Totally 51 AML patients were divided into the high white blood cell group (18 cases) and non-high white blood cell group (33 cases) according to whether the initial white blood cell count > 100 × 10⁹/L. The 51 AML patients also were divided into the complete response group (31 cases) and the non-response group (20 cases) after the first chemotherapy, and 51 iron-deficiency anemia or megaloblastic anemia patients were selected as the control group at the same time. The expression of CD200 and Foxp3⁺/CD4⁺ before and after the first chemotherapy were detected by flow cytometry in AML patients. The levels of interleukin-17 (IL-17), IL-4 and interferon-gamma (IFN-γ) in the peripheral blood before and after chemotherapy were detected by enzyme-linked immunosorbent assay (ELISA) in AML patients and control group. The Pearson correlation was used to analyze the relationship between expression of CD200 in AML patients and IL-17, IL-4, IFN-γ and Foxp3⁺/CD4⁺ before and after chemotherapy.

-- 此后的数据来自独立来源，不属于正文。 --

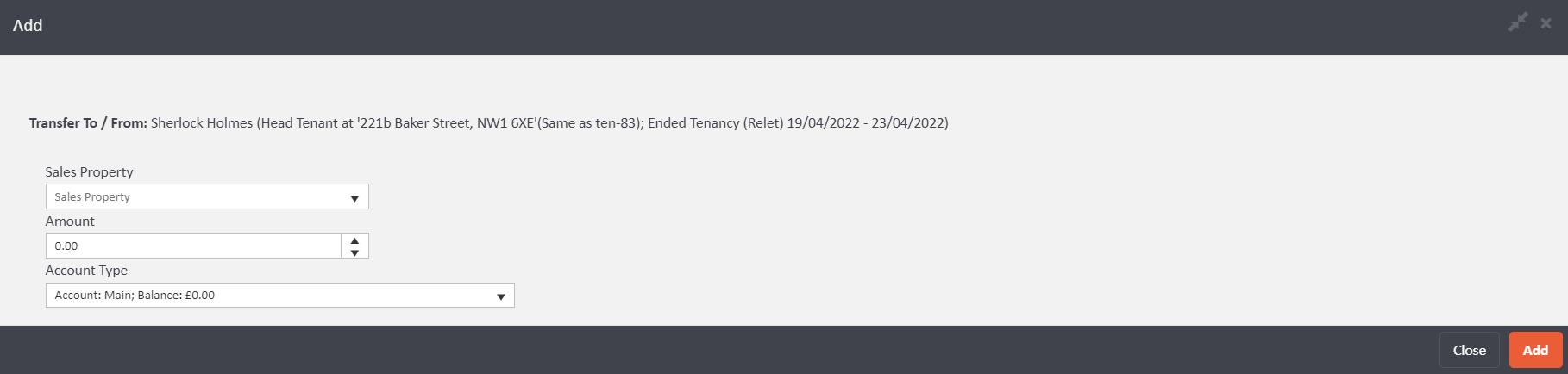Click the bold 'Transfer To / From:' label

(x=88, y=123)
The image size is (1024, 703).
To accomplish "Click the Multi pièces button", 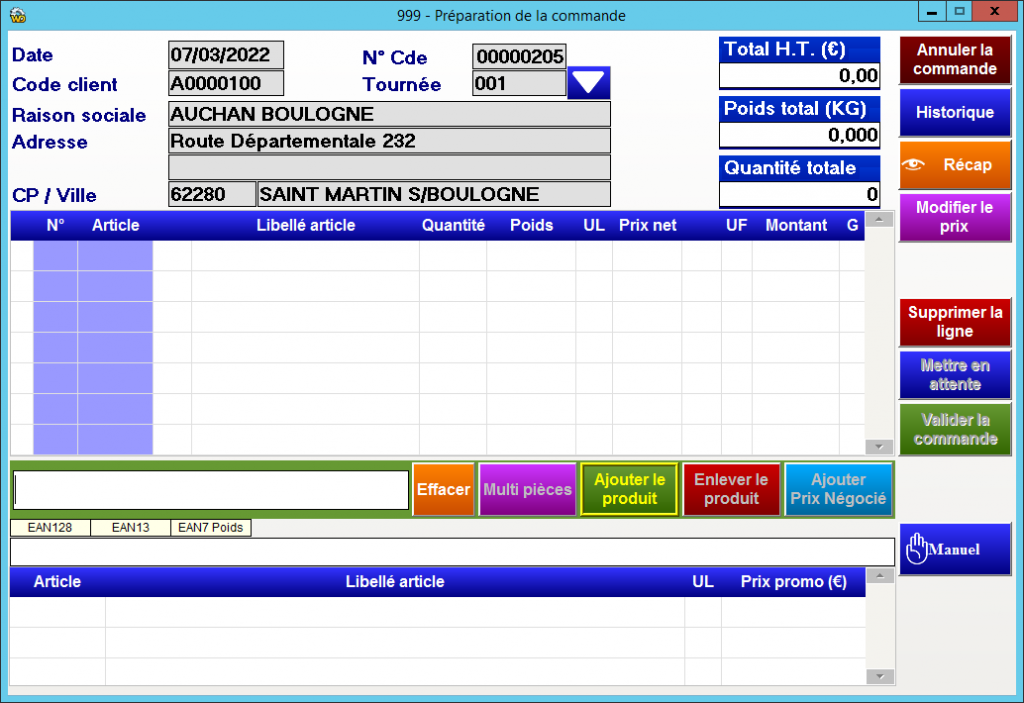I will [x=527, y=490].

The positive rate of CD200 in the high white blood cell group were much higher than those in the non-high white blood cell group [(4.8 ± 2.8)% vs. (3.7 ± 2.2)%, t = 4.961, P < 0.001], and the positive rate of CD200 in the non-response group also increased as compared with the complete response group [(4.8 ± 2.6)% vs. (3.1 ± 1.6)%, t = 5.716, P < 0.001]. In the control group, the levels of IL-17 and IFN-γ were significantly higher (t = 26.970, P < 0.001; t = 4.370, P < 0.001), the IL-4 and Foxp3⁺/CD4⁺ were much lower (t = 9.965, P < 0.001; t = 7.346, P < 0.001) than those in AML patients before chemotherapy. And statistically significant differences were observed only in the levels of IL-17 and IL-4 between the control group and AML patients after chemotherapy (t = 8.897, P < 0.001; t = 3.965, P < 0.001). Compared with the AML patients before chemotherapy, the IL-17 [(147 ± 42) ng/L vs. (332 ± 68) ng/L, t = 15.920, P < 0.001] and IFN-γ [(24 ± 8) μg/L vs. (31 ± 12) μg/L, t = 3.576, P < 0.001] increased markedly, the IL-4 [(142 ± 54) μg/L vs. (84 ± 31) μg/L, t = 6.644, P < 0.001] and Foxp3⁺/CD4⁺ [(7.5 ± 2.4)% vs. (5.2 ± 2.4)%, t = 5.330, P < 0.001] decreased obviously after chemotherapy. The expression of CD200 in AML patients was only correlated with Foxp3⁺/CD4⁺ levels after chemotherapy (r = 0.347, P = 0.012).

The espression of CD200 can affect the clinical efficacy in AML patients by suppressing the immune-related factors.